Arturo Alfonso Schomburg was a Puerto Rican intellectual whose collection of Black culture became the core of the New York Public Library’s Schomburg Center for Research in Black Culture.
Arturo Schomburg of Puerto Rico
Schomburg was born in Santurce, San Juan, Puerto Rico on January 24, 1874. He was German African Puerto Rican.
A grade school teacher told him that Black people have no history, heroes or accomplishments. Of course that is ignorant nonsense from another era, but it inspired the young man to prove his teacher wrong.

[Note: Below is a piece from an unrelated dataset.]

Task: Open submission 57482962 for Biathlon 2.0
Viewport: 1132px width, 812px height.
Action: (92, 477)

He became a commercial printer and began to study Black literature.
New York Puerto Rican
Schomburg moved to New York City in 1891 and began collecting Black literature. The young man continued his research and began writing. He joined some of the first scholarly organizations in the United States for people of color.

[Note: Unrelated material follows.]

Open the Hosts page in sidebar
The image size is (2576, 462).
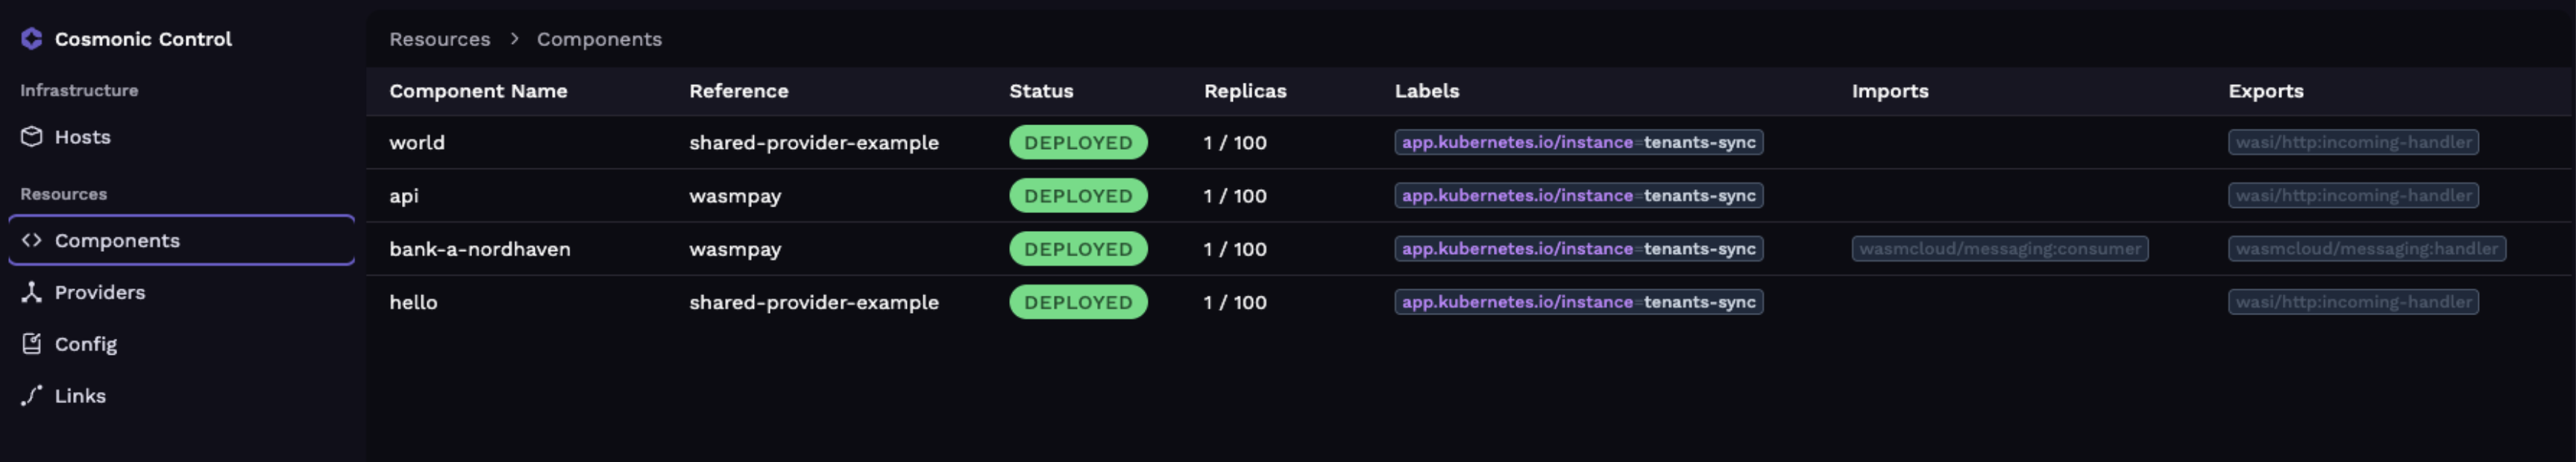click(x=82, y=137)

He collected in Europe, Latin America and across the United States. He eventually built one of the world’s great collections of Black literature, art and media.
Harlem Renaissance Man
Schomburg was one of the scholars of the Harlem Renaissance (1918-mid 1930s).
The New York Public Library purchased the Schomburg collection in 1926, made him curator and renamed the 135th St Branch Library after him.

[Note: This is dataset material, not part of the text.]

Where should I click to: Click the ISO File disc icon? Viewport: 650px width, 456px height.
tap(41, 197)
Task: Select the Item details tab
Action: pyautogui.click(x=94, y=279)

Schomburg was invited to curate the library at Fisk University, a historical Black university in Nashville, Tennessee.
He died in 1938 and is buried at Cypress Hills Cemetery in Brooklyn.
If You Want to Do Great Things, Go to the Library
Not many people get libraries named after them, and certainly no uncultured ones. Schomburg sure proved that foolish teacher wrong.
Some people say mean things just to make you upset so you can’t progress. It’s the colonizer’s game, but don’t play the game. Ignore it, go to the library and develop yourself.
Today we all follow in the footsteps of people like Arturo Schomburg who refused to be put down and held back. He is a great Puerto Rican, a great New Yorker, and a great American, an inspiration for all generations.